-- Exercise instructions --
Of all the entries below, retype only the lines from the one with "The width and" through the one with "Open the 蜜汁叉烧 character card", exactly as they appear.

[Data — start]

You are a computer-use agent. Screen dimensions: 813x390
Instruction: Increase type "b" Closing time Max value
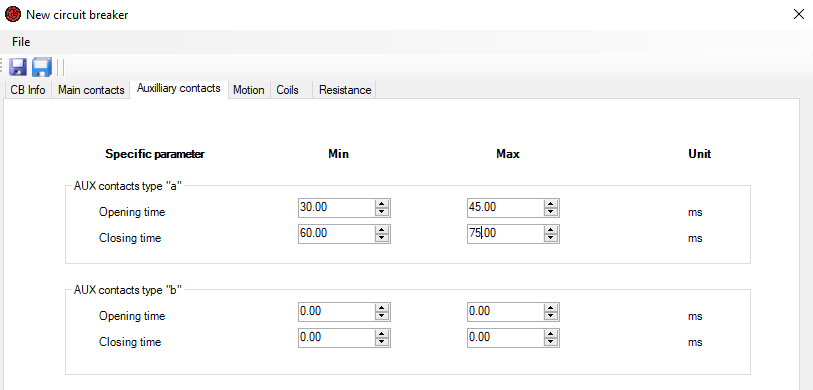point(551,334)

[Data — finish]
[Data — start]

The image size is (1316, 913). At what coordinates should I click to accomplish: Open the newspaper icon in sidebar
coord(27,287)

[Data — finish]
[Data — start]

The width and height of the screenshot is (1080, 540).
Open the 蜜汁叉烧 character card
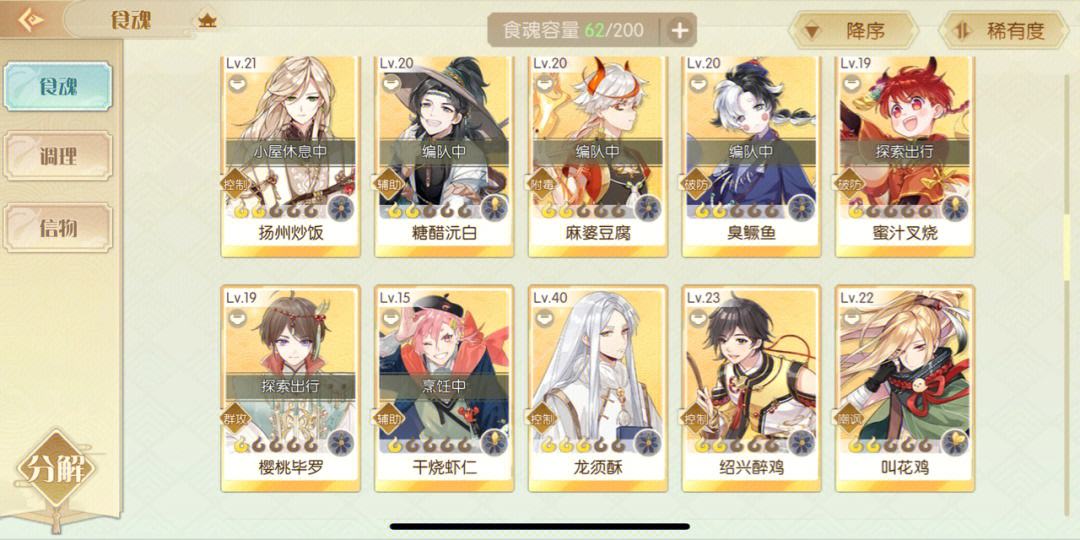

[Data — finish]

-- Exercise solution --
The width and height of the screenshot is (1080, 540).
Open the 蜜汁叉烧 character card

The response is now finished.